Un análisis personal explora la distancia entre la mirada de las generaciones pasadas y la inmersión forzosa de la actualidad ante las transformaciones tecnológicas vertiginosas.
La experiencia de vida de una abuela que creció en una casa rural de Santa Fe sin electricidad contrasta con la realidad actual, marcada por cambios tecnológicos acelerados. Mientras ella observó el avance del mundo, desde la llegada de la luz hasta la televisión, con una actitud de distante ajenidad, las generaciones más jóvenes se ven inmersas y modificadas por innovaciones como la computadora personal, el celular y la inteligencia artificial.
Esta reflexión surge de una analogía con la película «Sueño de trenes», donde un personaje observa imágenes del espacio en un televisor con total desapego. Para la generación anterior, las transformaciones eran algo ajeno que no alteraba su núcleo identitario. En cambio, hoy los cambios no son una mera observación, sino una fuerza que impacta directamente en la vida laboral, social y económica.

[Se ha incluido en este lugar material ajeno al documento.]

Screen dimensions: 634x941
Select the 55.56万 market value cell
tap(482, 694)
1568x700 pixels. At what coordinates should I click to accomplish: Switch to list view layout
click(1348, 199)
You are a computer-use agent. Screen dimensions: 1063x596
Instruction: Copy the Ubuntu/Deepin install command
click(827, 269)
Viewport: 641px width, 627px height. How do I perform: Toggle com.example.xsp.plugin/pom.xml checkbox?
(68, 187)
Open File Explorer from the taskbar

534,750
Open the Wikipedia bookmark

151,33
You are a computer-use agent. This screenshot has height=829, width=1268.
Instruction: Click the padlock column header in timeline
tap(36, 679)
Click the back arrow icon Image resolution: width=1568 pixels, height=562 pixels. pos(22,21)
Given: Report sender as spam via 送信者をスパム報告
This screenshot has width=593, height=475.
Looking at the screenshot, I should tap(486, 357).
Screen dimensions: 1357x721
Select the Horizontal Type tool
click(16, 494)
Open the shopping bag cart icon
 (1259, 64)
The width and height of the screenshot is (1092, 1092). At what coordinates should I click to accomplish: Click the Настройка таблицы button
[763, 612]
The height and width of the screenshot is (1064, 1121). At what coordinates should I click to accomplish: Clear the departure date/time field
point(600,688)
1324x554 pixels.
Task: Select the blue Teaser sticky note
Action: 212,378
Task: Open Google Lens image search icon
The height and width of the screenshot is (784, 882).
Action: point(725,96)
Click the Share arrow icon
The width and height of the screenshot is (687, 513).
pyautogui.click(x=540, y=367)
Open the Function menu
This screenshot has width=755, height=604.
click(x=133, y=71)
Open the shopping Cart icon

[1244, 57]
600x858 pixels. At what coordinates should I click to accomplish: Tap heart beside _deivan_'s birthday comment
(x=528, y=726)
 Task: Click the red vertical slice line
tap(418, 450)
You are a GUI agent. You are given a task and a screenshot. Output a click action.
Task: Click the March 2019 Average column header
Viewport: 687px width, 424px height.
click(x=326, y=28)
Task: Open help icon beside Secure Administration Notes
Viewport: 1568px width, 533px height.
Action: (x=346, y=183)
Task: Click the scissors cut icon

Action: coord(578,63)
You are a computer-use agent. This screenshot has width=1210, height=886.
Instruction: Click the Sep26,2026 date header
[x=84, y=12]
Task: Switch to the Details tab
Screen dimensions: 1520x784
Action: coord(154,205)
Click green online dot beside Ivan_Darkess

El autor señala que el punto de quiebre en su propia historia fue la irrupción de la computadora de escritorio, que no era solo una herramienta más eficiente, sino la puerta de entrada a un nuevo paradigma. A diferencia del pasado, ahora no hay posibilidad de mantenerse al margen: la tecnología nos toca y nos modifica, en un proceso histórico de una velocidad sin precedentes.
La conclusión es un llamado a enfrentar este mundo nuevo con los ojos abiertos, reconociendo que carecemos de la perspectiva necesaria para dimensionar plenamente cambios que aún no han terminado de desplegarse.